» TAREFAS:
A - Indique se cada afirmação concorda com a notícia sobre o Prêmio Jabuti. Responda sim ou não e cite literalmente as palavras da notícia que decidem a resposta: (i) a obra foi publicada pela Panini Comics; (ii) a cerimônia de entrega aconteceu numa sexta-feira; (iii) segundo Sidney Gusman, este é o primeiro Jabuti da Mauricio de Sousa Produções.
B - Altere o trecho da notícia sobre o Prêmio Jabuti que começa em "A Graphic MSP" e termina após "Histórias em Quadrinhos.", substituindo "desenhada" por "ilustrada".

» TRECHO DA FONTE:
....

‘Jeremias – Pele’ ganha o Prêmio Jabuti 2019 na categoria Histórias em Quadrinhos

Obra produzida pela Mauricio de Sousa Produções aborda o racismo na infância e na vida adulta


Foto: Divulgação
“Jeremias – Pele” é uma das obras que faz parte do selo de graphic novels da MSP

A Graphic MSP Jeremias – Pele, escrita por Rafael Calça e desenhada por Jefferson Costa, com edição de Sidney Gusman (da Mauricio de Sousa Produções) e publicada pela Panini Comics, foi a vencedora do mais importante prêmio literário do Brasil, o Jabuti 2019, na categoria Histórias em Quadrinhos.

A cerimônia de entrega aconteceu na noite desta quinta-feira, dia 28, no Auditório Ibirapuera. A obra aborda o racismo na infância e na vida adulta. Neste ano, Jeremias – Pele também foi premiada com dois troféus HQ Mix, como Edição Especial e Publicação Juvenil.

“Conceição Evaristo, como homenageada. Lázaro Ramos como mestre de cerimônias. Jeremias como melhor história em quadrinhos. O Jabuti nunca foi tão preto como em 2019. Tremi”, disse Jefferson Costa, ao explicar a emoção da conquista.

Rafael Calça também comemorou a vitória. “Que honra o Prêmio Jabuti ter prestigiado a história de um menino negro descobrindo o mundo e sua força interior. Este é um mundo novo, no qual as ideias velhas serão abandonadas. Começando pelo Bairro do Limoeiro, onde a infância e o amor inspiraram e inspirarão crianças do Brasil e do mundo afora”, declarou.

O editor Sidney Gusman relatou outro aspecto da importância da premiação: “É o primeiro Jabuti da História da Mauricio de Sousa Produções, e mostra o quanto representatividade importa. Jeremias – Pele ajudou a mudar nossa empresa por dentro, e torço demais para que ela chegue às escolas de todo o Brasil”.

....

» DADOS COLETADOS:
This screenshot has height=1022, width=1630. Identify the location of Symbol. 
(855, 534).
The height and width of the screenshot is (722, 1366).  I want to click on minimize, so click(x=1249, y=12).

....

» RESPOSTAS:
A -
(i) Sim: "publicada pela Panini Comics".
(ii) Não: "A cerimônia de entrega aconteceu na noite desta quinta-feira, dia 28".
(iii) Sim: "É o primeiro Jabuti da História da Mauricio de Sousa Produções".

B -
A Graphic MSP Jeremias – Pele, escrita por Rafael Calça e ilustrada por Jefferson Costa, com edição de Sidney Gusman (da Mauricio de Sousa Produções) e publicada pela Panini Comics, foi a vencedora do mais importante prêmio literário do Brasil, o Jabuti 2019, na categoria Histórias em Quadrinhos.